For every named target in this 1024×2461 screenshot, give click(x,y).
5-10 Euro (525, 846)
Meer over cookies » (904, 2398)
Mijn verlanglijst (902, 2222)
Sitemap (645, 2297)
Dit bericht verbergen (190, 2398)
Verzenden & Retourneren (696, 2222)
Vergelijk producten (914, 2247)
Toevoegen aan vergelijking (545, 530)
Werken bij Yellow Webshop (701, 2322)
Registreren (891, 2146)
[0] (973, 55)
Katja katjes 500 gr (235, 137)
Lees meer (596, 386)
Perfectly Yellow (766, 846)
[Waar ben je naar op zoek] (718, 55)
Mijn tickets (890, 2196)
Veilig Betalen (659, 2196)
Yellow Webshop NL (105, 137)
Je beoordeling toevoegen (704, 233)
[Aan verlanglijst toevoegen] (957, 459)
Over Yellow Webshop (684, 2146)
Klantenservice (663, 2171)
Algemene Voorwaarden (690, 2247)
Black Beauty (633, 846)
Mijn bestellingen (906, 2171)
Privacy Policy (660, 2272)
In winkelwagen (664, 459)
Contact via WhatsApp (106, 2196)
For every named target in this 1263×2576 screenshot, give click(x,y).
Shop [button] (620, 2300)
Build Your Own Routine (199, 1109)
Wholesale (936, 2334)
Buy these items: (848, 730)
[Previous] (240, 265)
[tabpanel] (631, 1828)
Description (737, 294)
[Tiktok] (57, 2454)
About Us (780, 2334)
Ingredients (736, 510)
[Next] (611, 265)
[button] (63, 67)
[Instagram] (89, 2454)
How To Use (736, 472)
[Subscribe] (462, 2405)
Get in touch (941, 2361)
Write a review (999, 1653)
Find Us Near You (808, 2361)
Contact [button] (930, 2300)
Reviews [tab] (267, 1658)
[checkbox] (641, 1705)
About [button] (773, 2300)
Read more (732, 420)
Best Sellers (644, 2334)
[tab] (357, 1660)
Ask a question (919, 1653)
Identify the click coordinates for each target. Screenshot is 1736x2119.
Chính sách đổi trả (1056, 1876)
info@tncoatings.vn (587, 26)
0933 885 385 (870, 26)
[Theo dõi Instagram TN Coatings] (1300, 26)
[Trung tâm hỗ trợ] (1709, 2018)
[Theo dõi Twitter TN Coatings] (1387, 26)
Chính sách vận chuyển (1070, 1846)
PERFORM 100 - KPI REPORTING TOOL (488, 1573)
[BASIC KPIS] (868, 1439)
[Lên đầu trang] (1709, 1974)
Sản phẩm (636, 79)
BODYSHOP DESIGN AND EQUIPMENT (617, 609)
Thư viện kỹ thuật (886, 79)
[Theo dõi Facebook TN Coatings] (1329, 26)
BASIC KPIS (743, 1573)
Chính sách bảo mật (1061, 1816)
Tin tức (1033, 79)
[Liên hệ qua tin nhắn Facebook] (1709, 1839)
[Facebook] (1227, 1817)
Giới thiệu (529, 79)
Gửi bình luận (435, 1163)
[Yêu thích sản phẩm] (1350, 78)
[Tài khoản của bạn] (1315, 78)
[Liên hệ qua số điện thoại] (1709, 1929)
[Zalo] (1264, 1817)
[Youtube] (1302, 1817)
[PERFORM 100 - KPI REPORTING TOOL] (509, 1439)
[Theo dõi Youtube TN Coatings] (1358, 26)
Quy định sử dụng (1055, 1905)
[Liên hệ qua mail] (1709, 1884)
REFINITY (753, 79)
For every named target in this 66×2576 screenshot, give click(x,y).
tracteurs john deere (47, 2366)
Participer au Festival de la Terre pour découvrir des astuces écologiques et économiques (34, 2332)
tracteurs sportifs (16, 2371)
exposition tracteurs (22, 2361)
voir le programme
——
PROBLEM STATEMENT » Looking at the data above, show all lines where the word "Contact" occurs.

TASK ANSWER »
Contact via WhatsApp (106, 2196)
Contact [button] (930, 2300)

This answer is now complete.